* **Work to complete**
Write out the line that has "SHARK WEEK: BIGGEST" in it, along with each line that comes after it until the listing ends, and add nothing.

--- Data for the task ---

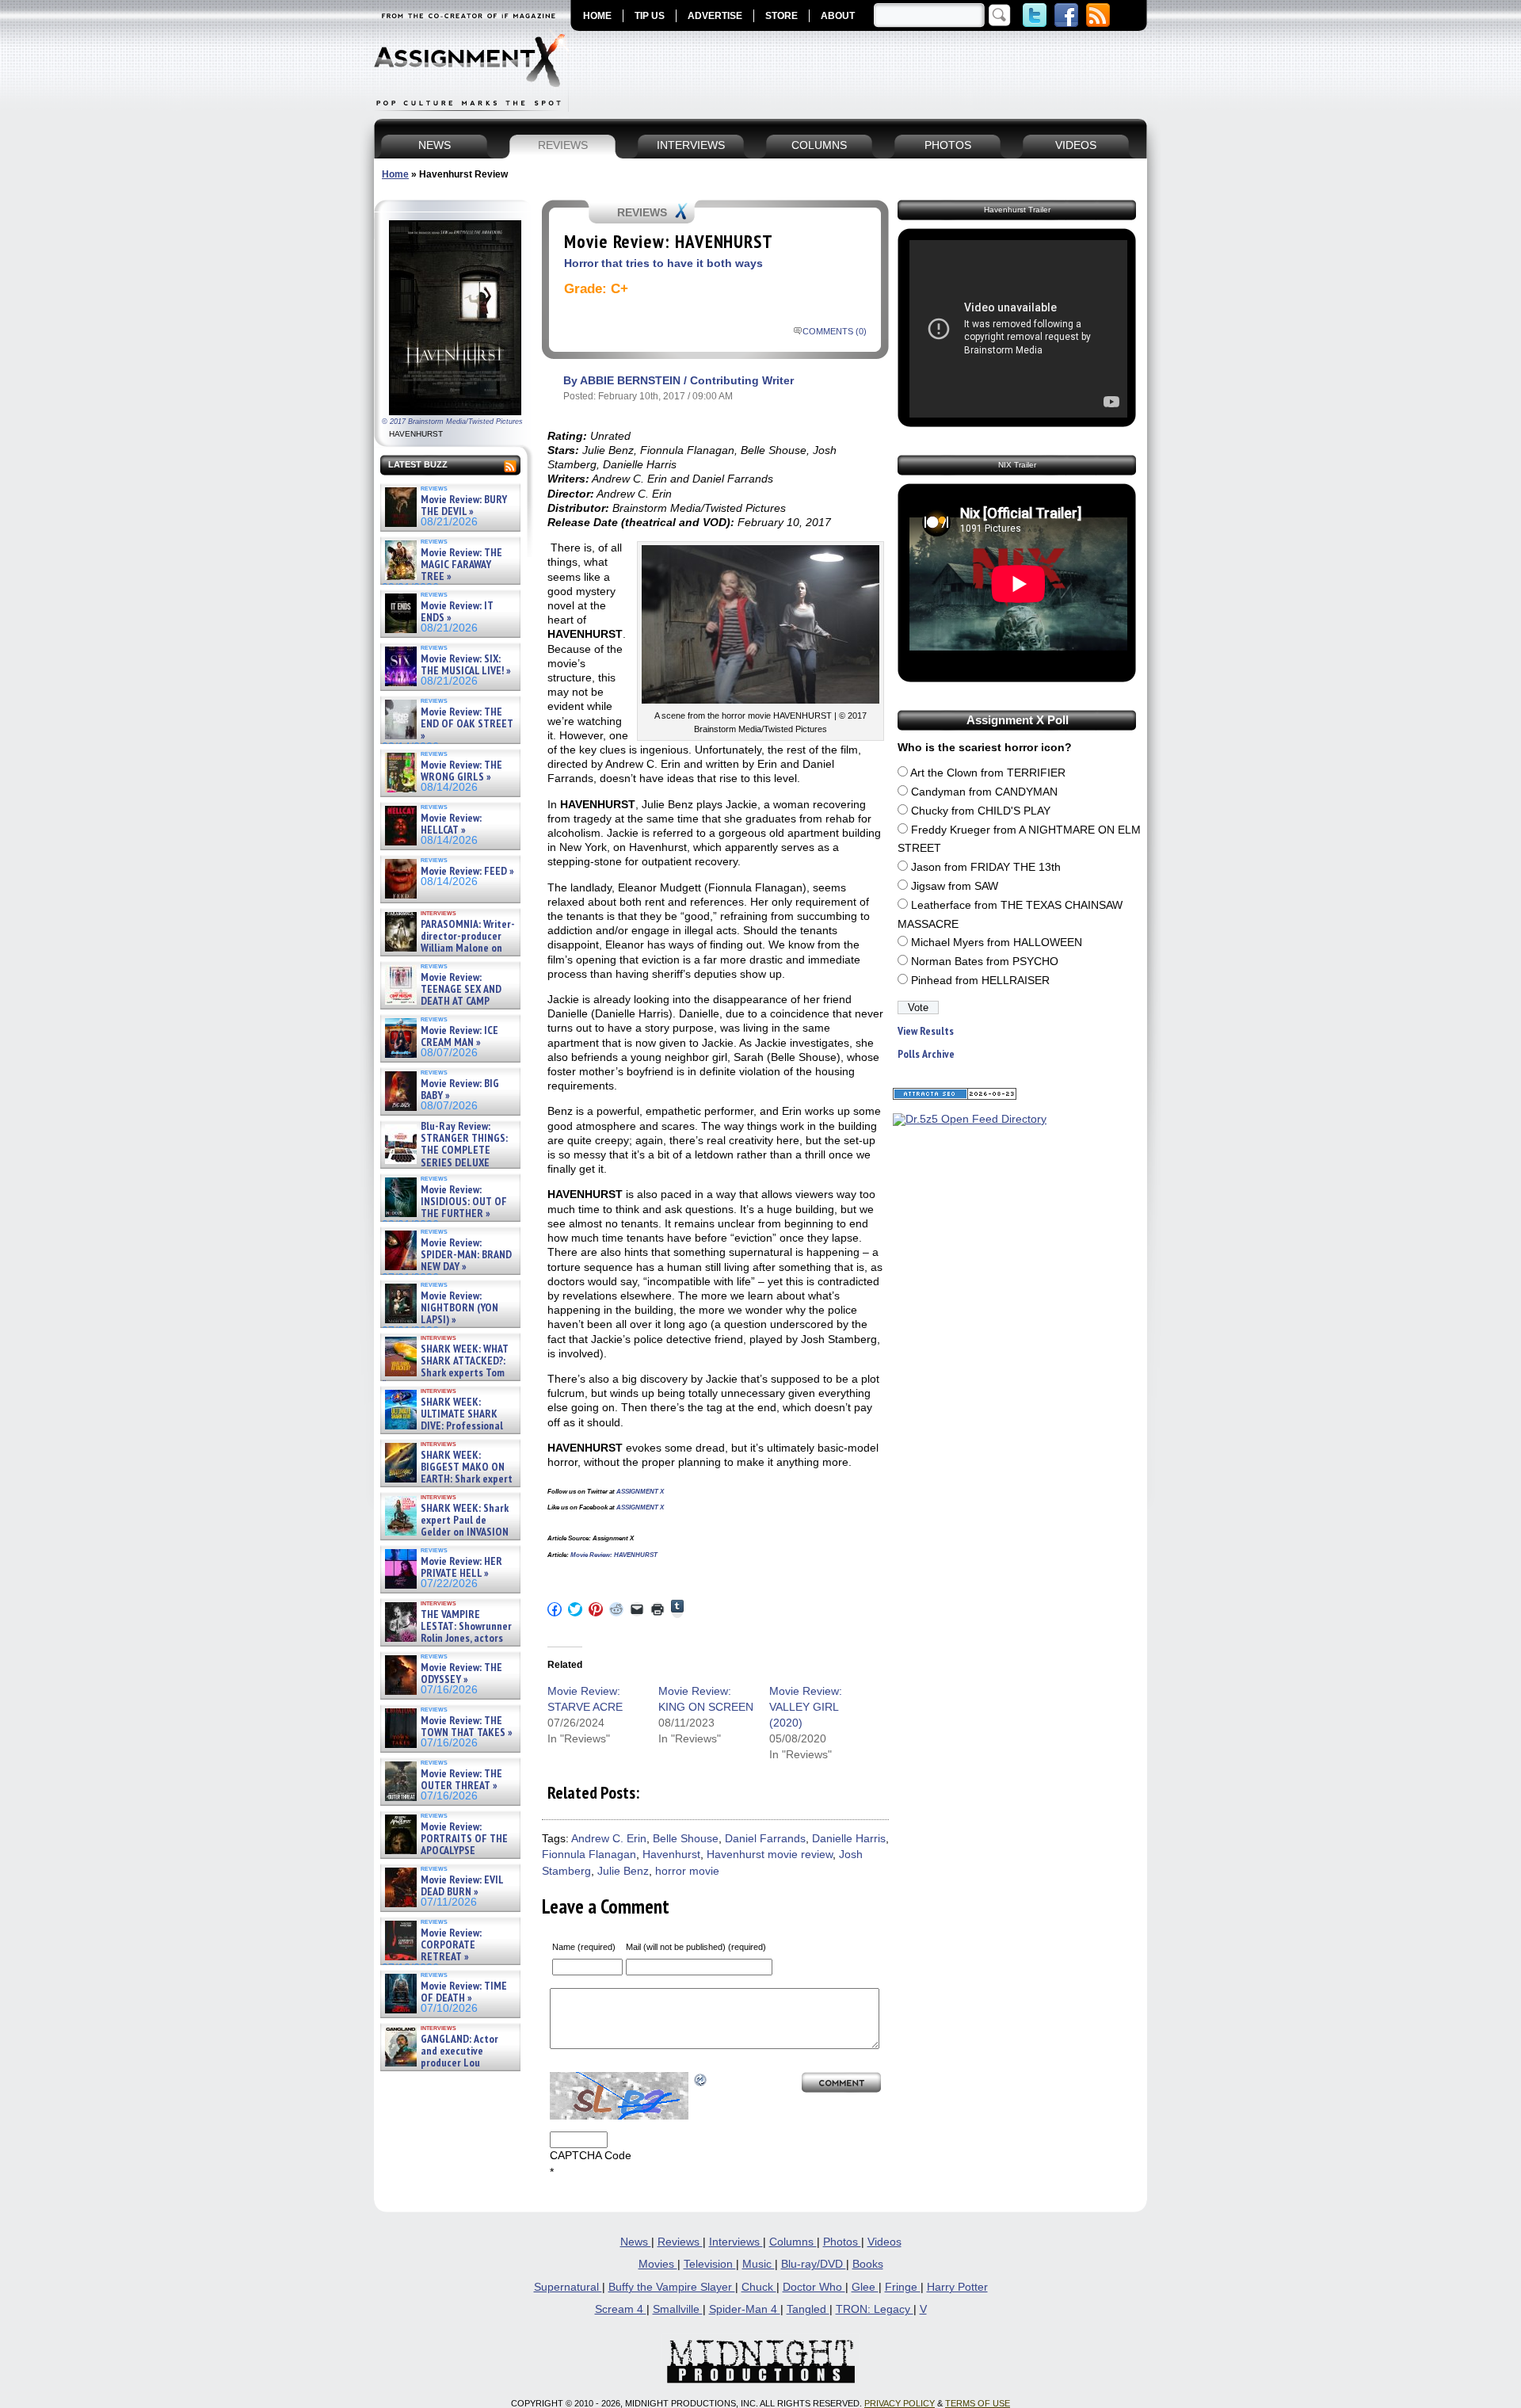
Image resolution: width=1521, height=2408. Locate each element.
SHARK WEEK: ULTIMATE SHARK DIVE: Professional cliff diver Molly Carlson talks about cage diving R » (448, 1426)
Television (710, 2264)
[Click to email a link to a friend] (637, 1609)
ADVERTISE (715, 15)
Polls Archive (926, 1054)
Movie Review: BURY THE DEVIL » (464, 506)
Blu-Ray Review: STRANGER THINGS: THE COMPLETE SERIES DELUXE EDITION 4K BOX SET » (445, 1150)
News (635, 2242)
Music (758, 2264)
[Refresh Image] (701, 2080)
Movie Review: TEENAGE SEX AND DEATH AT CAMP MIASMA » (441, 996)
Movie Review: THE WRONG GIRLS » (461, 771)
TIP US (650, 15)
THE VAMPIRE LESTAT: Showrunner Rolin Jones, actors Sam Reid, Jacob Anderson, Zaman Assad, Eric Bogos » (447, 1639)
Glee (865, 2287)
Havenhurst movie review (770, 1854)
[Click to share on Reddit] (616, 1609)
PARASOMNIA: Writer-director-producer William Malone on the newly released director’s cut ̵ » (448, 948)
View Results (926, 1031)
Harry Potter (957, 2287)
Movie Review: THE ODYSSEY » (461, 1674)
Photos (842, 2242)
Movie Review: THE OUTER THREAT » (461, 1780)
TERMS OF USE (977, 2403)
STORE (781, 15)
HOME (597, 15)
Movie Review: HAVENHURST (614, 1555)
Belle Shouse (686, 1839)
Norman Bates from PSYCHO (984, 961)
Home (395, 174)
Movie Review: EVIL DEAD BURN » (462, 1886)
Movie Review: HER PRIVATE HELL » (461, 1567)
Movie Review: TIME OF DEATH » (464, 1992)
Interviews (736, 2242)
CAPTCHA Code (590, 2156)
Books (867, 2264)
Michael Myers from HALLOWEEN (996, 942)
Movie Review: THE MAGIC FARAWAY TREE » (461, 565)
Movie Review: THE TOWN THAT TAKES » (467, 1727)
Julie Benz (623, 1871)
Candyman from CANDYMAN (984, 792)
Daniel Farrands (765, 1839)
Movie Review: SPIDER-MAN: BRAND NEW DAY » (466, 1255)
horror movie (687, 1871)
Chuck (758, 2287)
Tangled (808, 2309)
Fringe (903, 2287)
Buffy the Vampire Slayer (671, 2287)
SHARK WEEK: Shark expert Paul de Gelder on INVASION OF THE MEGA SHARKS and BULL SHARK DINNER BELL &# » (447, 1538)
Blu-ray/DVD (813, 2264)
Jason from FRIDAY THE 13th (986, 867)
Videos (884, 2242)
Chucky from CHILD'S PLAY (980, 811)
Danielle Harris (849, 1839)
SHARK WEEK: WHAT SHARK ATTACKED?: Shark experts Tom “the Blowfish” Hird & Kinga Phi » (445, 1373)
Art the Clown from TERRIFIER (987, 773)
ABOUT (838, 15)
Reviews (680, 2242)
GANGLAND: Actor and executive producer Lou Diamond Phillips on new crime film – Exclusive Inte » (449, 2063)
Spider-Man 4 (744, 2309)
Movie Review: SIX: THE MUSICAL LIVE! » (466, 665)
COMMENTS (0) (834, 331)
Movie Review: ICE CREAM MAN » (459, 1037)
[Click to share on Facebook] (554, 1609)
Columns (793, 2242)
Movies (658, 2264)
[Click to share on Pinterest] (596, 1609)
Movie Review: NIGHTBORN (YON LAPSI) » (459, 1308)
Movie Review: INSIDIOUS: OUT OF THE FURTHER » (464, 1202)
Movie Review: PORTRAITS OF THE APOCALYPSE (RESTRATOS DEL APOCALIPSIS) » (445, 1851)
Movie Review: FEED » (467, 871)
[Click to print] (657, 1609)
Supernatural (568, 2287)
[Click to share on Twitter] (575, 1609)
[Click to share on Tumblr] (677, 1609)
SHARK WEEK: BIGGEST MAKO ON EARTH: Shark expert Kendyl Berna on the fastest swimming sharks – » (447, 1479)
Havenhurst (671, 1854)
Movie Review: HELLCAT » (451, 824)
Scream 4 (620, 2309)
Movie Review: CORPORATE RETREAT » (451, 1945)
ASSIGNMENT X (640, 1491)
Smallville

---

* **Answer box**
SHARK WEEK: BIGGEST MAKO ON EARTH: Shark expert Kendyl Berna on the fastest swimming sharks – » (447, 1479)
Havenhurst (671, 1854)
Movie Review: HELLCAT » (451, 824)
Scream 4 (620, 2309)
Movie Review: CORPORATE RETREAT » (451, 1945)
ASSIGNMENT X (640, 1491)
Smallville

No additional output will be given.